TASK PROMPT →
Beginning with the line that contains "This screenshot has width=1024, height=388.", transcribe every line through the end of the entries exactly as written, and reproduce nothing else.

═══ INFORMATION ═══

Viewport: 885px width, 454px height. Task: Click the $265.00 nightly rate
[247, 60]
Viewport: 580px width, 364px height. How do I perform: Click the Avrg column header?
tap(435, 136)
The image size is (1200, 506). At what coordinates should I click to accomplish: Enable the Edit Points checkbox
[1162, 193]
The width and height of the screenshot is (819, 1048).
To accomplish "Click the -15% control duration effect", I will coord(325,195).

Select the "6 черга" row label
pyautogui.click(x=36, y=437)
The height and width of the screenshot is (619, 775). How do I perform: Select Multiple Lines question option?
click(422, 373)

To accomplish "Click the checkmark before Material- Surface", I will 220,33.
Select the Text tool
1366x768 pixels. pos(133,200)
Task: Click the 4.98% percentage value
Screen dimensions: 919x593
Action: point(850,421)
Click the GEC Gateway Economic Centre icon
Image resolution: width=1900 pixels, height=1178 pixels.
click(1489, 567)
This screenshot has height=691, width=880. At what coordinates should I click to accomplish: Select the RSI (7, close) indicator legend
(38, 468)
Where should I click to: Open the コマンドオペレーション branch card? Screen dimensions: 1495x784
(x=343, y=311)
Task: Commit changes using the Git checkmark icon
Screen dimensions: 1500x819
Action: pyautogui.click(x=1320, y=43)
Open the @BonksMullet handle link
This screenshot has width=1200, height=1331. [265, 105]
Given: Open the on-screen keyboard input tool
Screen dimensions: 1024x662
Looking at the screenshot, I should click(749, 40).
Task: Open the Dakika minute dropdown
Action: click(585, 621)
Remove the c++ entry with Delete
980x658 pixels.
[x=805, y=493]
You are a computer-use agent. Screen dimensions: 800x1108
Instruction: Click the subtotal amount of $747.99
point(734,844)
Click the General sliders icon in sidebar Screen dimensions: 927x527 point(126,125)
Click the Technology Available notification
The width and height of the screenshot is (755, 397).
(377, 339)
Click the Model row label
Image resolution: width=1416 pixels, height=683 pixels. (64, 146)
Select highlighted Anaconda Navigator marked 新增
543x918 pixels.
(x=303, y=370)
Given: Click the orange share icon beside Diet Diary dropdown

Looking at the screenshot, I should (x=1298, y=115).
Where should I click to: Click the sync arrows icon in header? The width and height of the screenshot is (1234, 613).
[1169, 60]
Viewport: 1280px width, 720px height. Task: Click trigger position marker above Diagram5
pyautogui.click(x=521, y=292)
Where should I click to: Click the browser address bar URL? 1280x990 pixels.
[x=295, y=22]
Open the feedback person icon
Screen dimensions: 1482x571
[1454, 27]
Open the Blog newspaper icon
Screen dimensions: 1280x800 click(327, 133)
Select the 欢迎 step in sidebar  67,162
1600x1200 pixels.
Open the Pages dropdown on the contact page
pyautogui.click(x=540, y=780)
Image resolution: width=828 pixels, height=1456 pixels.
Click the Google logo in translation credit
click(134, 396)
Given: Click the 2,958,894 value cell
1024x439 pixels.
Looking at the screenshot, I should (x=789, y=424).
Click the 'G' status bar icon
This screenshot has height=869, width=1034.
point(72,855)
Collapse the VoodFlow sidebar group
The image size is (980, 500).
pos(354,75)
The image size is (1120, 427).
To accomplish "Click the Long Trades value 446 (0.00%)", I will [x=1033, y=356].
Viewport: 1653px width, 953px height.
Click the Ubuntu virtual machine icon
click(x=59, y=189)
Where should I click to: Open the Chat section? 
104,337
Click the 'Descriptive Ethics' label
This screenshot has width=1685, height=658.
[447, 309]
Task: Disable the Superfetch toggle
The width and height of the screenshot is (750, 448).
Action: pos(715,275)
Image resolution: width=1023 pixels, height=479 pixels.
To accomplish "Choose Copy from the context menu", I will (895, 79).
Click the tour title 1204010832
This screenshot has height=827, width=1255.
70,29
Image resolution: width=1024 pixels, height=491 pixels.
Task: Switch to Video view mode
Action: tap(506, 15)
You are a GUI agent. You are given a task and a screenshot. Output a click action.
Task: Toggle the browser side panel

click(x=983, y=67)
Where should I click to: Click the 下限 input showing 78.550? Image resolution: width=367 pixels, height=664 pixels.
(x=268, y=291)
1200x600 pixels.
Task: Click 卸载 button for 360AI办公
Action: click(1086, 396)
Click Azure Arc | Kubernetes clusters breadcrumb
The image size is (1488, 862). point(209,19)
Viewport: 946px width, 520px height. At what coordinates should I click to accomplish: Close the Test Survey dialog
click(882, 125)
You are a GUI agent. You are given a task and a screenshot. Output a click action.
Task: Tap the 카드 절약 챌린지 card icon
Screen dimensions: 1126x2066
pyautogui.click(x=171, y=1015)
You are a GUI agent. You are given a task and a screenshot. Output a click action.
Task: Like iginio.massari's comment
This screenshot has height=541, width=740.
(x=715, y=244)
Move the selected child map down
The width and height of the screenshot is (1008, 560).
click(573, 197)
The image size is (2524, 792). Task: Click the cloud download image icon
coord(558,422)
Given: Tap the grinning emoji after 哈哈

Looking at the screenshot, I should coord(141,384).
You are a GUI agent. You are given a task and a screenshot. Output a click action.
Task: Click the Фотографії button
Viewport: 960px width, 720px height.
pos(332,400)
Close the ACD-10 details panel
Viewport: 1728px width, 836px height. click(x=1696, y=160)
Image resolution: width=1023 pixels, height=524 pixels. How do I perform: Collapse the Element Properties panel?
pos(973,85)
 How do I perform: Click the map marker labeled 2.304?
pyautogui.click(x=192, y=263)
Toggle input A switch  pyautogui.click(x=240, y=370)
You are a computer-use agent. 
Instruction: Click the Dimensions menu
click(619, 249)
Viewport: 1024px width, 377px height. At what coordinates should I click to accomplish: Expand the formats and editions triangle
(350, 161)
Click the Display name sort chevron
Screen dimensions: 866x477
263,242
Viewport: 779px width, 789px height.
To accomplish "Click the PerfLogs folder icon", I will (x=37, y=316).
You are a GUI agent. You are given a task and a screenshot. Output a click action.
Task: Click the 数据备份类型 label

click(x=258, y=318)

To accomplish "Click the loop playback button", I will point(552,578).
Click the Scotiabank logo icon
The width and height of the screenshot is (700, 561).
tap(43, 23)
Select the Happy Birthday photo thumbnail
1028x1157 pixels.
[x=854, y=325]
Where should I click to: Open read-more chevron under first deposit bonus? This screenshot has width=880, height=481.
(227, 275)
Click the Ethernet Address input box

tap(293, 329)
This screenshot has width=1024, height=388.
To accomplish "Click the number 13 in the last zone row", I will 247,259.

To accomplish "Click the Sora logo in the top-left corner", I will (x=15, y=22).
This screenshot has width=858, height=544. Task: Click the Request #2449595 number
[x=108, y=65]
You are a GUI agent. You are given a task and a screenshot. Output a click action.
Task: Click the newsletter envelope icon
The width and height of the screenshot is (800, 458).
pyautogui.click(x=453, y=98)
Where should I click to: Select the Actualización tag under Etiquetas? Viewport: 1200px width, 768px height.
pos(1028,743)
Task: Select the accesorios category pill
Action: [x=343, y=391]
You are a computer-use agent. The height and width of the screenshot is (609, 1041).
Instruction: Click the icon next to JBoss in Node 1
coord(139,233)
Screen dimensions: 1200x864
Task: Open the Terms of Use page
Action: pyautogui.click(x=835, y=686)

═══

TASK OUTPUT →
This screenshot has width=1024, height=388.
To accomplish "Click the number 13 in the last zone row", I will 247,259.

To accomplish "Click the Sora logo in the top-left corner", I will (x=15, y=22).
This screenshot has width=858, height=544. Task: Click the Request #2449595 number
[x=108, y=65]
You are a GUI agent. You are given a task and a screenshot. Output a click action.
Task: Click the newsletter envelope icon
The width and height of the screenshot is (800, 458).
pyautogui.click(x=453, y=98)
Where should I click to: Select the Actualización tag under Etiquetas? Viewport: 1200px width, 768px height.
pos(1028,743)
Task: Select the accesorios category pill
Action: [x=343, y=391]
You are a computer-use agent. The height and width of the screenshot is (609, 1041).
Instruction: Click the icon next to JBoss in Node 1
coord(139,233)
Screen dimensions: 1200x864
Task: Open the Terms of Use page
Action: pyautogui.click(x=835, y=686)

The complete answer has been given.